I like variety. Sometimes nice and sometimes naughty. I hate the same old record being played over and over. It gets boring to me.


----------



## ClipClop (Apr 28, 2011)

And I like the hard-on approach, too. Romance is good. Directness is good. Getting upset because a move isn't up to your standards, not so good.

If you have guts don't tell her you've thought about going outside, tell her you have added dating profiles and looked up hookers. As though someone faking interest coz you paid them fulfills this overwhelming desire for Passion and someone else initiating.

Men forget what they did to woo and win a woman once they marry. Woo her again.
_Posted via Mobile Device_


----------



## Jellybeans (Mar 8, 2011)

MGirl said:


> Me too, but it seems that most women don't like it...the majority of women on here say it's a big turn off. I think we're in the minority, Jellybeans


LOL. You may be onto something!


----------



## steak (May 6, 2011)

ClipClop said:


> Men forget what they did to woo and win a woman once they marry. Woo her again.


So the man has to put in all the effort?


----------



## Runs like Dog (Feb 25, 2011)

themrs No. But calling a 'signal' only you get is almost vanity. People have to stop this vague nonsense even if all you do is say "turn off the TV" and wink.
_Posted via Mobile Device_


----------



## Catherine602 (Oct 14, 2010)

steak said:


> So the man has to put in all the effort?


 S this is one half of what may work to improve things. It is a strategy to get things moving. Why see it as man pitted against women. 

We each have to take into account our different natures. If does the "work" of romancing her, she may "work" to overcome her inhibitions and have the courage to initiate with passion. 

Can you not look at every encounter between men and women as a battle for who should be affronted?


----------



## Runs like Dog (Feb 25, 2011)

You know what? Drop the word initiate. Bill2011 is right. Forget the mechanics. All I want is ANY positive feedback she's even remotely interested w/o my prompting. That is it.
_Posted via Mobile Device_


----------



## themrs (Oct 16, 2009)

Runs like Dog said:


> themrs No. But calling a 'signal' only you get is almost vanity. People have to stop this vague nonsense even if all you do is say "turn off the TV" and wink.
> _Posted via Mobile Device_


I respectfully disagree. The operative word being _respectfully_.


----------



## steak (May 6, 2011)

Catherine602 said:


> S this is one half of what may work to improve things. It is a strategy to get things moving. Why see it as man pitted against women.


The problem is, I've seen it plenty of times.

"men take it easier when married" 

"the man doesn't put in as much effort when married" 

"the man isn't as romantic when married because he has gotten her"

I've seen things like that been said alot... And I don't get it. What do you want? That the man always puts in as much effort as he did when her pursued the woman? 

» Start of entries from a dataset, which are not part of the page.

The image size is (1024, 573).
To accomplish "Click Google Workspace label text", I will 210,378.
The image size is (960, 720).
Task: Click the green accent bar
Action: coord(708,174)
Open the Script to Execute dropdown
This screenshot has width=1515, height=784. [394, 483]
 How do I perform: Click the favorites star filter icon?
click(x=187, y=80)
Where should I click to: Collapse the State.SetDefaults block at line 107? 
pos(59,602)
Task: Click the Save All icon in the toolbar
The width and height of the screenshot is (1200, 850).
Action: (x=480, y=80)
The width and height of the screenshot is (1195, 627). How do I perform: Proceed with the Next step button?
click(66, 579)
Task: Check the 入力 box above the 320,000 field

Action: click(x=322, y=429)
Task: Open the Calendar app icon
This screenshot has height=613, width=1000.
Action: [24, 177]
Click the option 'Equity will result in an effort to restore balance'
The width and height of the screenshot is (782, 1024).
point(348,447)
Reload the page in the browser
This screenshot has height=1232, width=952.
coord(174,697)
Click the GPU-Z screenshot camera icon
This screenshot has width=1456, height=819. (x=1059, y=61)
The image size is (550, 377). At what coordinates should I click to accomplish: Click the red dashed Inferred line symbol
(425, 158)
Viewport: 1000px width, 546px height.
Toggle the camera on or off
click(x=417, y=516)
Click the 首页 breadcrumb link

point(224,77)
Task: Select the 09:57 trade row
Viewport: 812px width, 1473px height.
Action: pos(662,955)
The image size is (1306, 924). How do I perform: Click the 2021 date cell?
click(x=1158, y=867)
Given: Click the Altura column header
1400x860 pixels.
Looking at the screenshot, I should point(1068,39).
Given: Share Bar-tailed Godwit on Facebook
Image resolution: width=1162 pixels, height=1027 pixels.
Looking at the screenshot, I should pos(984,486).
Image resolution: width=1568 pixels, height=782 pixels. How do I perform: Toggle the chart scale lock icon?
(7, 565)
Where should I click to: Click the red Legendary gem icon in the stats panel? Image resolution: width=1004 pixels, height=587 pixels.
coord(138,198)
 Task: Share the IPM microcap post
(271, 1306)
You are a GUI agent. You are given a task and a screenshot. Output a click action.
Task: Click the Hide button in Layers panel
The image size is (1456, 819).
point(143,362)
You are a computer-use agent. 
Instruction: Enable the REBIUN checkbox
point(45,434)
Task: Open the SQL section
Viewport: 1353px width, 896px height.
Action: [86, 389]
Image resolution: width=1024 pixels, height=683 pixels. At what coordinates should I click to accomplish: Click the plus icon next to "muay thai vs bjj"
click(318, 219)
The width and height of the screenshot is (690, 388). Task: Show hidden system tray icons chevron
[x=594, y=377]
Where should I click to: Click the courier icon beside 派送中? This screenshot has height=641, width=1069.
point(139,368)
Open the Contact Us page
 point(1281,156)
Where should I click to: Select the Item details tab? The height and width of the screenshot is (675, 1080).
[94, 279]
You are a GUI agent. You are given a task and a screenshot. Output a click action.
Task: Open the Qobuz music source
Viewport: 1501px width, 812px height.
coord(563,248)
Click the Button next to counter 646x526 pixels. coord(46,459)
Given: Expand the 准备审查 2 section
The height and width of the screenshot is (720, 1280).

The thing is, in the dating stages the man puts in all the effort... seems kinda unfair that the man has to put in all the effort even when married.


----------



## themrs (Oct 16, 2009)

steak said:


> The problem is, I've seen it plenty of times.
> 
> "men take it easier when married"
> 
> ...


Why is that unfair? That's like saying a woman who put a lot of effort into her appearance before she was married should be able to let herself go once she's married. She should still put effort into looking nice for him right? I mean, that's what attracted him in the first place.

The same should be expected from men.


----------



## steak (May 6, 2011)

themrs said:


> Why is that unfair? That's like saying a woman who put a lot of effort into her appearance before she was married should be able to let herself go once she's married. She should still put effort into looking nice for him right? I mean, that's what attracted him in the first place.
> 
> The same should be expected from men.


It's unfair because the man puts in ALOT more effort in total.

The effort you put in your appearance is not much considering men put in all the other effort + effort into appearance.


----------



## themrs (Oct 16, 2009)

steak said:


> It's unfair because the man puts in ALOT more effort in total.
> 
> The effort you put in your appearance is not much considering men put in all the other effort + effort into appearance.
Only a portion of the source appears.